Where do you use platforms?
We then went on to ask the survey participants to say in what areas of their retirement planning business they found platforms most useful. Perhaps unsurprisingly investments came out on top with a staggering 92% of participants saying they used platforms in this way. Just over half (51%) said they found platforms most helpful when it came to pension planning while 21% said they were most useful when it came to devising non-pension related retirement strategies. Inheritance tax planning was also a popular use with 9% of participants saying they found platforms most useful in this area. One adviser who completed the survey said they used platforms to help them in all these areas.

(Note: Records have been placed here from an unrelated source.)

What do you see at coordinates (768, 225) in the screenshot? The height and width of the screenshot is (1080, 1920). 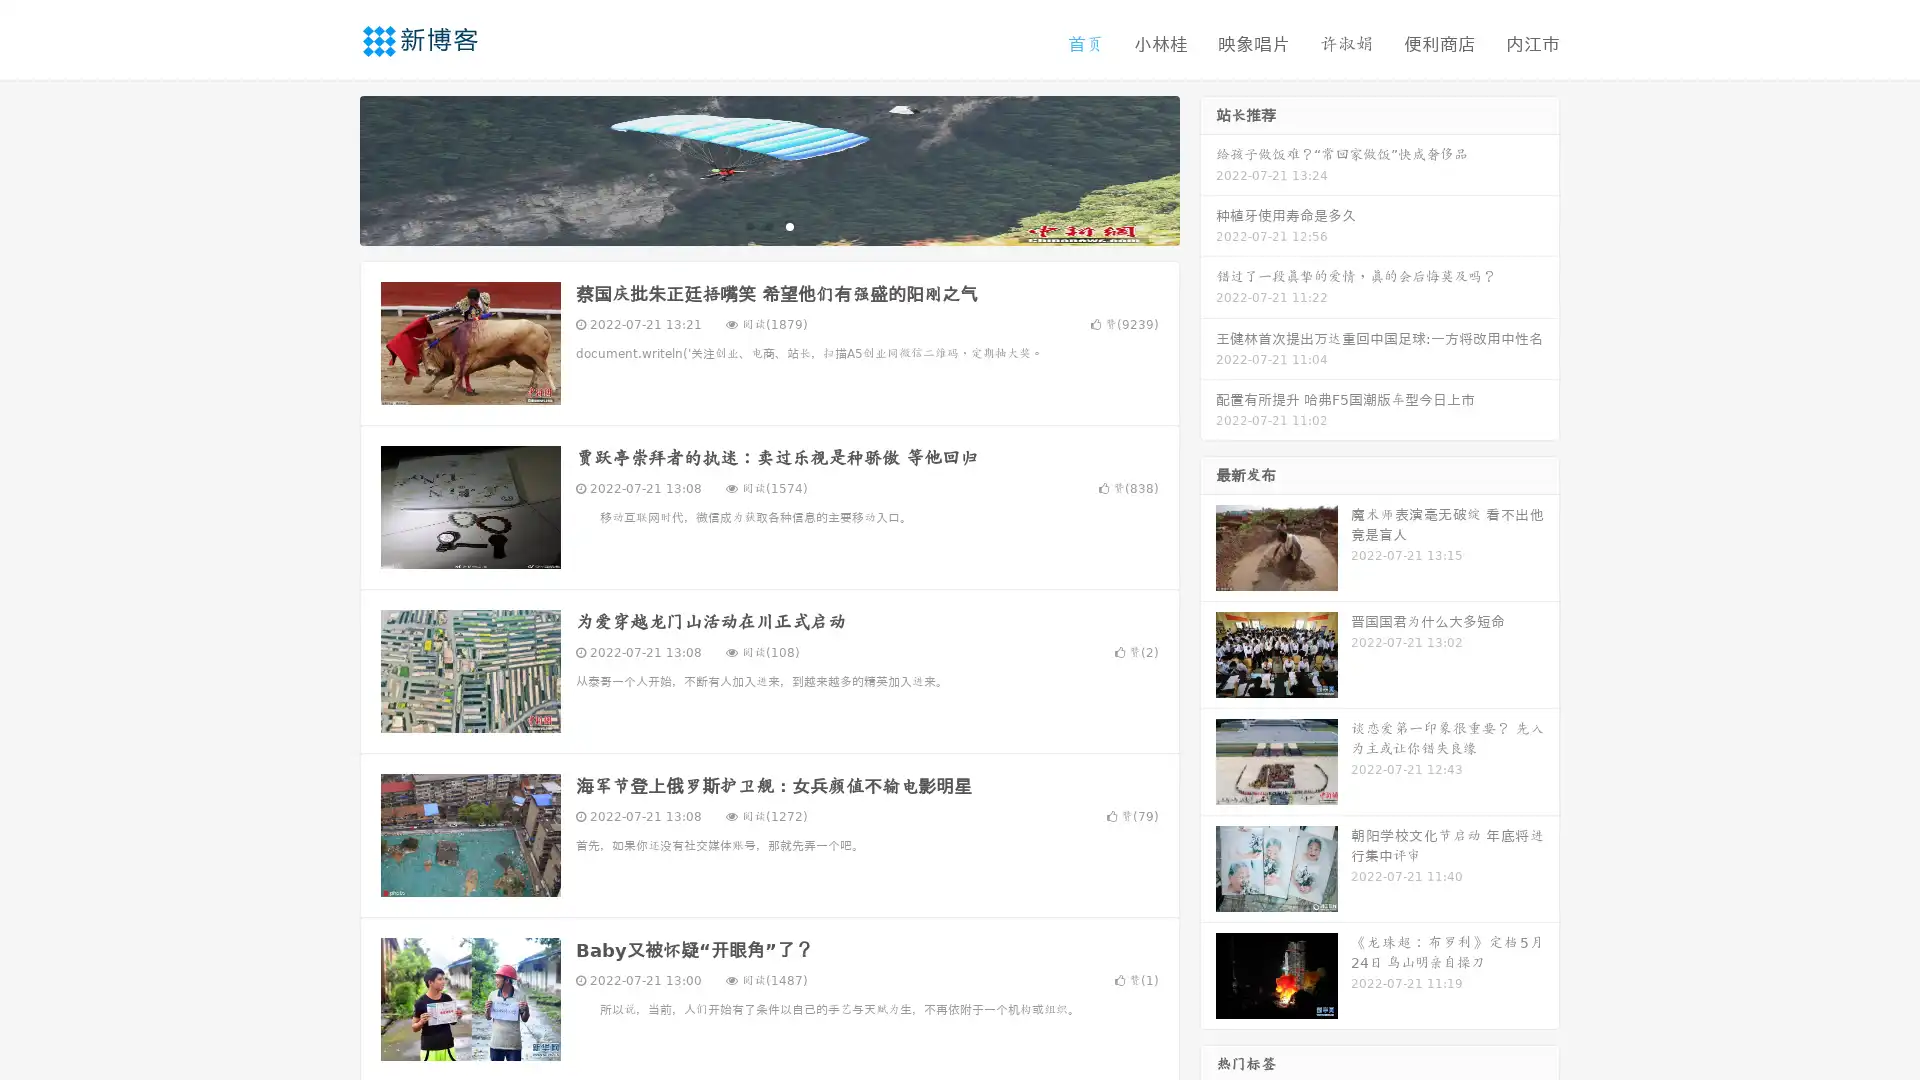 I see `Go to slide 2` at bounding box center [768, 225].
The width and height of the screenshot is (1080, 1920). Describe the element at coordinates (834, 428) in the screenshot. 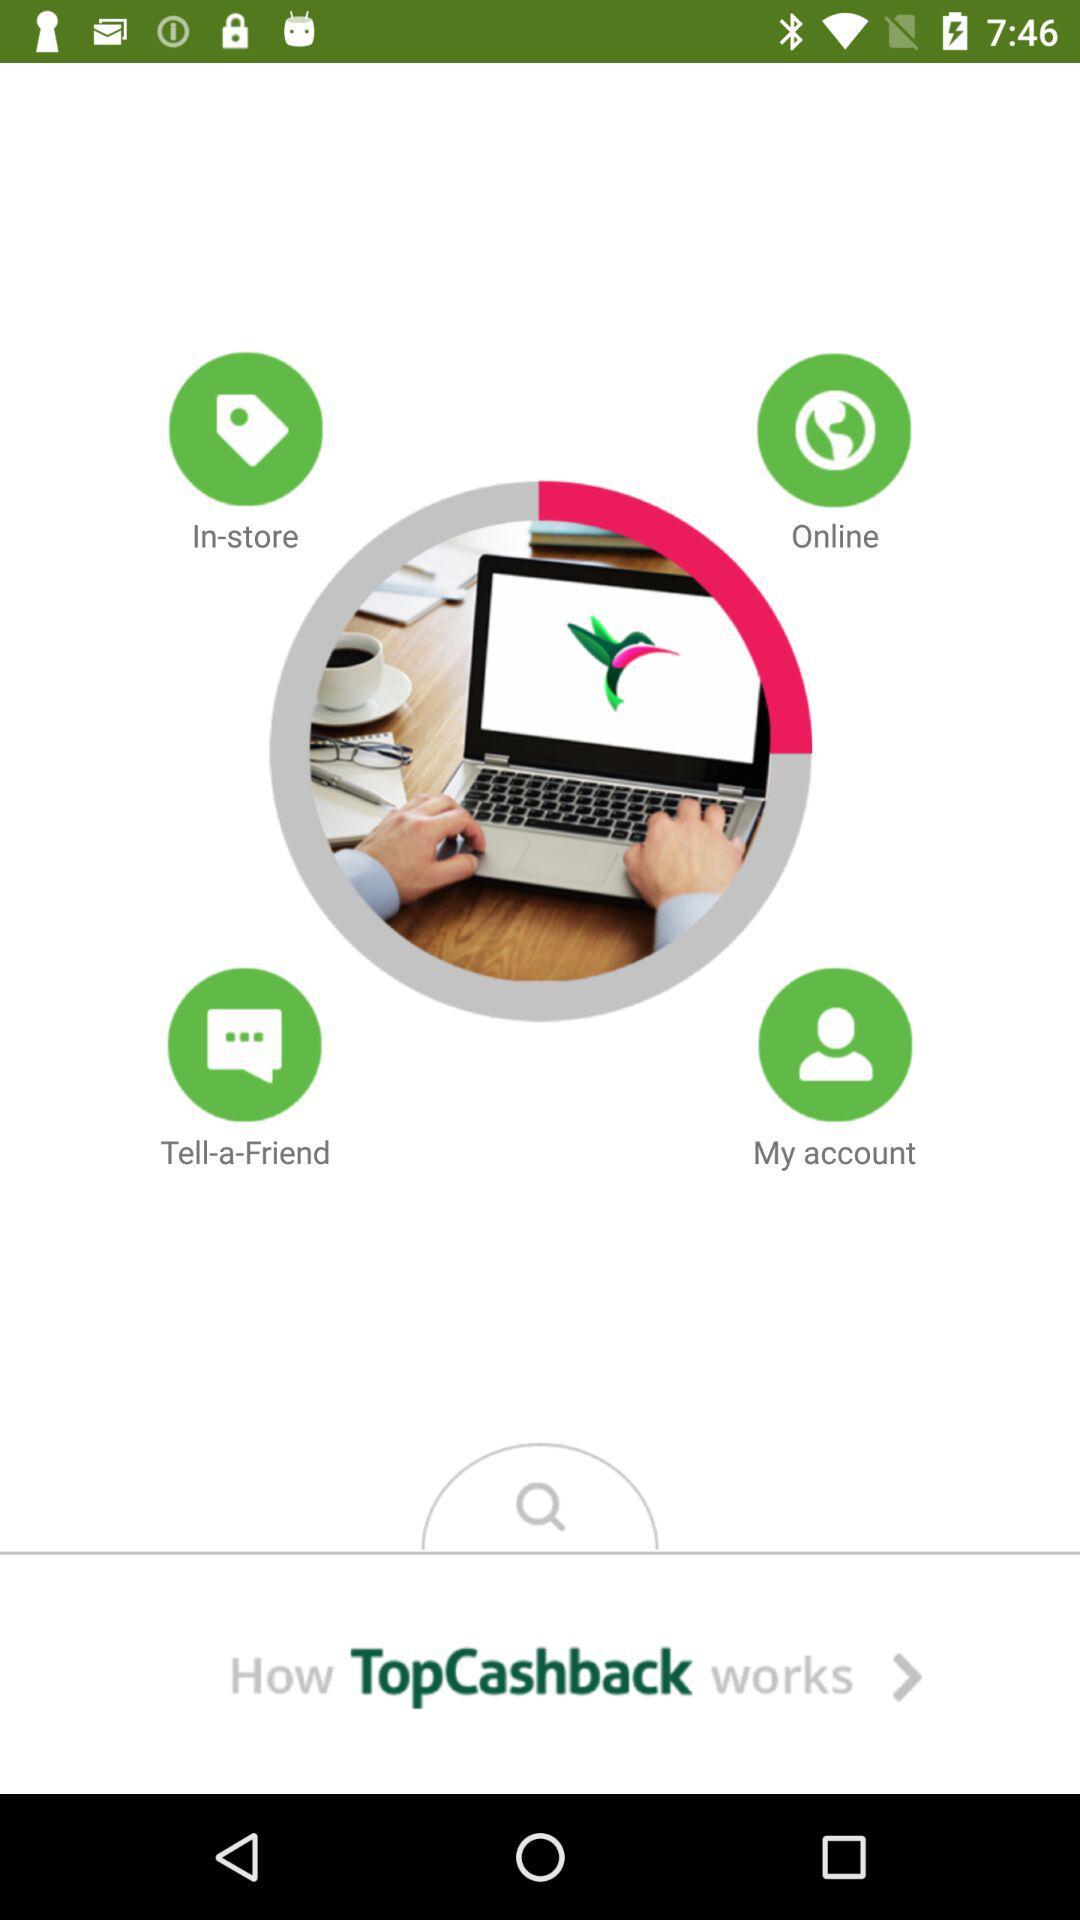

I see `the globe icon` at that location.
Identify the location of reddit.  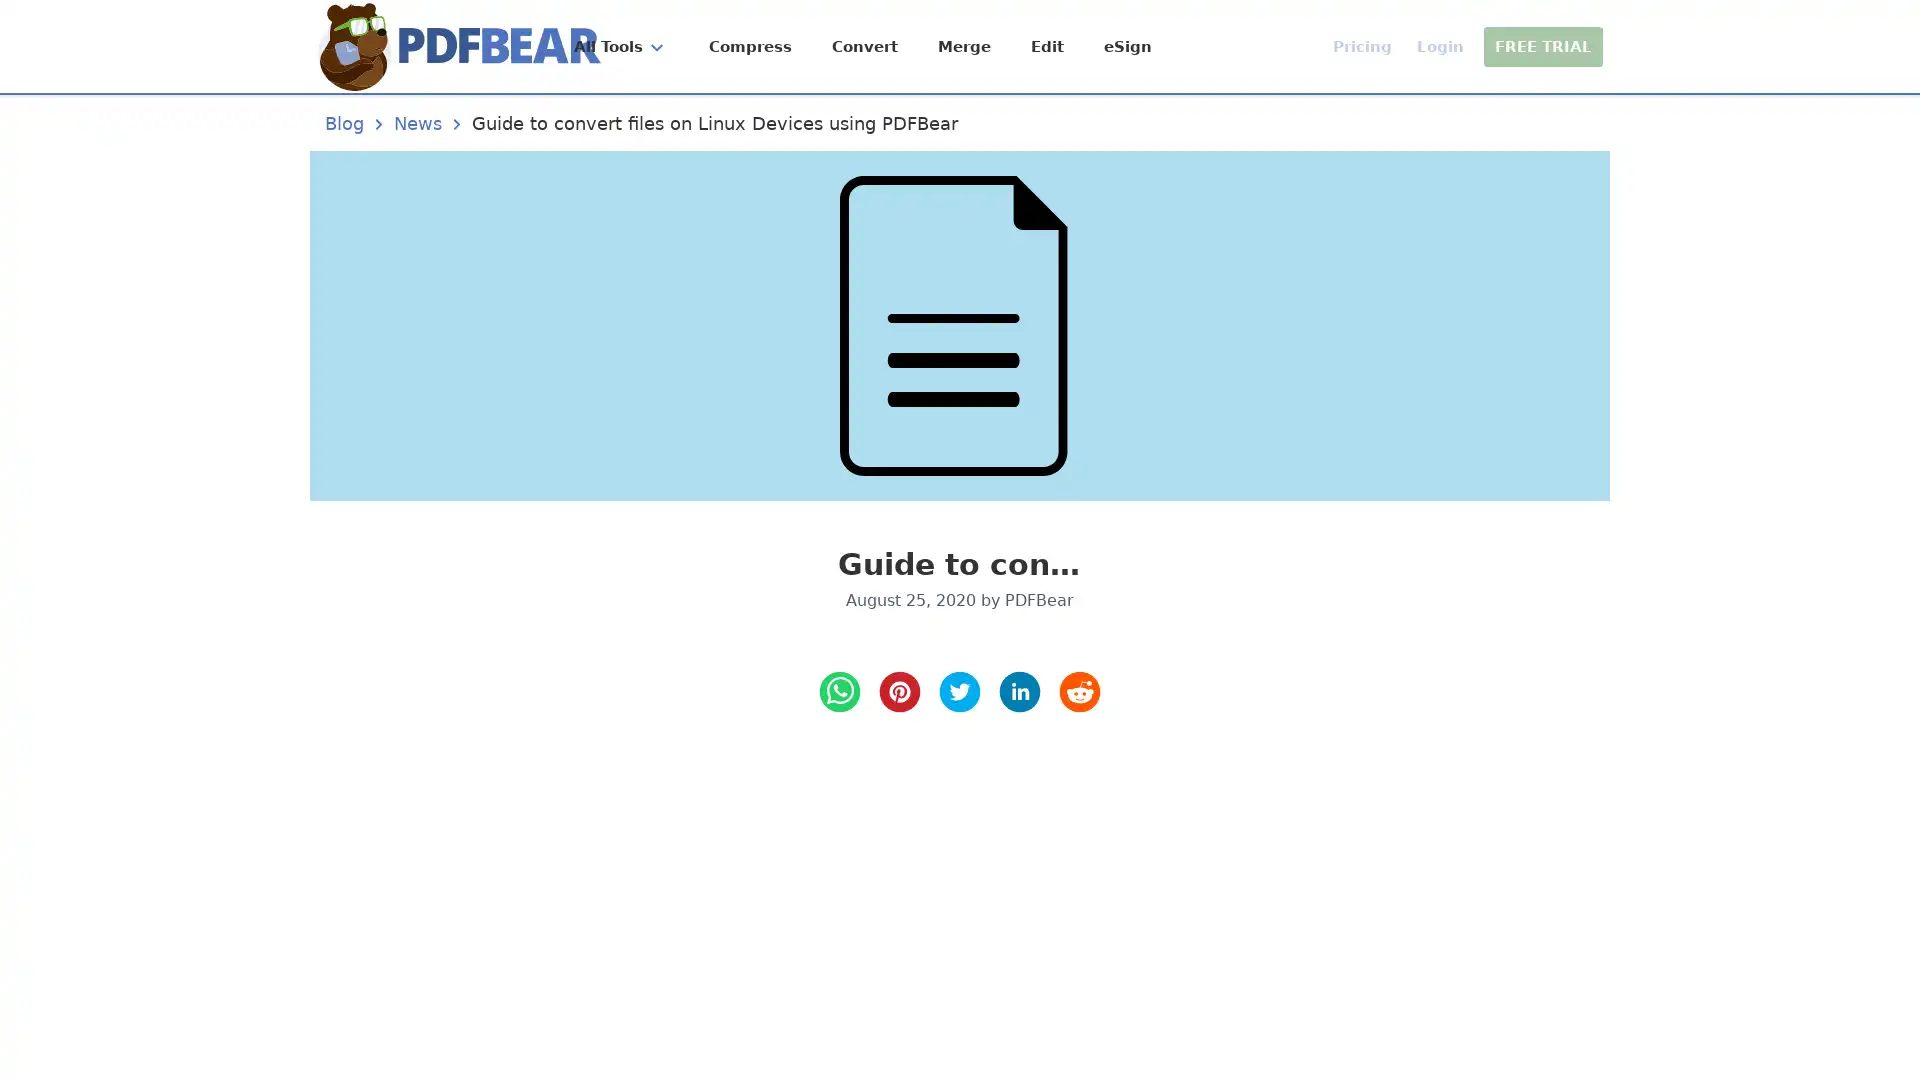
(1079, 690).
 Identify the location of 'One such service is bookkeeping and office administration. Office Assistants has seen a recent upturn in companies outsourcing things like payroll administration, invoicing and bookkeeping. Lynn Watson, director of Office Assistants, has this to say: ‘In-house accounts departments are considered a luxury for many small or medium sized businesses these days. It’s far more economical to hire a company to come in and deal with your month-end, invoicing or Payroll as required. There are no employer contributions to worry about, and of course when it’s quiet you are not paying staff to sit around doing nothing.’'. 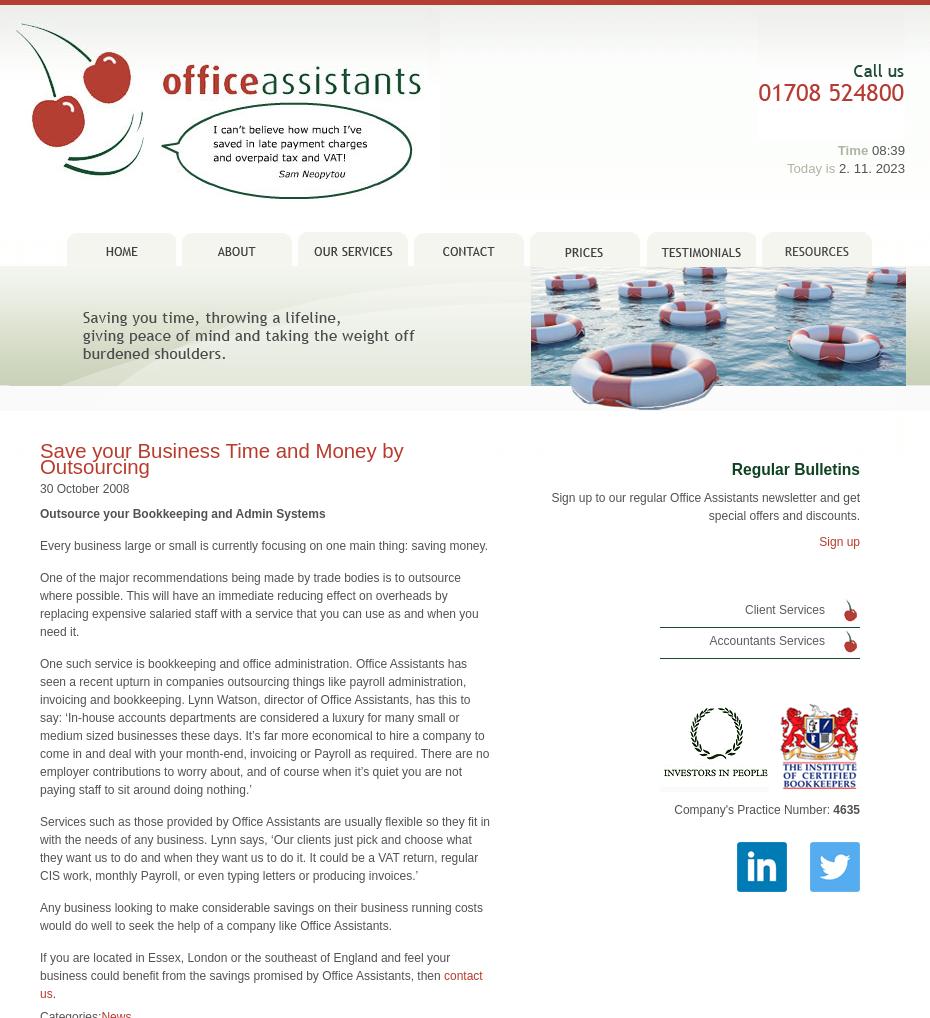
(264, 697).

Finally we asked survey participants to let us know how they feel the platform market could evolve to make them more useful in future. The responses were many and varied. According to one adviser platforms are “already working well and moving in the right direction” while several other advisers said they were happy with the functionality of the platforms they use. However, many other participants thought there remained much room for improvement if platforms are to become of real use in retirement planning in the future. Several advisers who took part in the survey said platforms were not as user friendly as they could be and that they need to become more intuitive in future. Other advisers asked for wider choices of investments to be included on platforms while others asked for the inclusion of products such as third way products, income drawdown and annuities. The inclusion of exchange traded funds was a popular choice also. Platform providers also came in for some criticism with several advisers calling for a reduction in charges and improvements in service. One participant actually called on platform providers to “Stop the marketing ‘spin’ and get on with developments that the users actually ask for” while another participant said “traditional insurance providers should give up trying to get involved in the platform market”.
Still a way to go
So it would seem that while platforms have made significant inroads into the retirement planning market they still have some way to go before they really meet financial advisers’ needs. While many advisers are using these products to help with investment or pension planning for instance there must be more that can be done to further improve functionality so platforms can be used in other areas too. While it was heartening to see such a large number of survey participants regularly using platforms as part of their retirement planning business, it is also fair to say that a large minority (20%) of participants said they did not use them at all at present. Whether this is because they feel the fees are too high, or functionality needs to be improved, is open to debate. It would seem platform providers would do well to engage further with the adviser community to gauge what they really want from platforms in the future. However, what is clear from this research is that many advisers are engaging with the platform market and these numbers look set to increase further in the run up to RDR – it would seem these products have a bright future ahead.